Anyone can donate a bear, although Holland asks that they be gently used. Students clean them up and attach a tag to each. Each tag features a short dedication to Jarrell and asks the recipient to pass on an act of kindness.
“We ask the recipient of the bear to pay it forward, to keep the generosity going,” Holland said. That’s an important part of the program, Holland said, and one that truly honors Jarrell’s generous spirit.
“That’s the kind of person Rebecca was,” Holland said. “She was one of those people who was the first to volunteer. She always gave of her time and herself.”
The program is already doing loads of good. Stuffed bears (and a few other critters) are scattered throughout Holland’s classroom, waiting to find good homes. Many already have.

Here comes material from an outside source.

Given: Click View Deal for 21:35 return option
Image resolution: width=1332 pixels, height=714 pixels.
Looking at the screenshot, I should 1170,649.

“There’s always a sick child we’re hearing about,” she said. “The requests are already coming in as fast as we can get the bears.”
The first day the group began collecting bears (the first bears were dedicated by Jarrell’s father, Michael), they gave them all away.
It’s a good start to what Holland is hoping will be a legacy.
“I think Rebecca would have loved this project,” Holland said. “It fits her personality.”
Holland’s students, many of whom were Jarrell’s classmates, nodded in agreement.
“She was always happy and smiling,” said classmate Kayla Norris. “It’s fun to do something that makes somebody else smile.”
“Her light shined brightly,” added Kristin Williams. “We just want to see her light shine on through others.”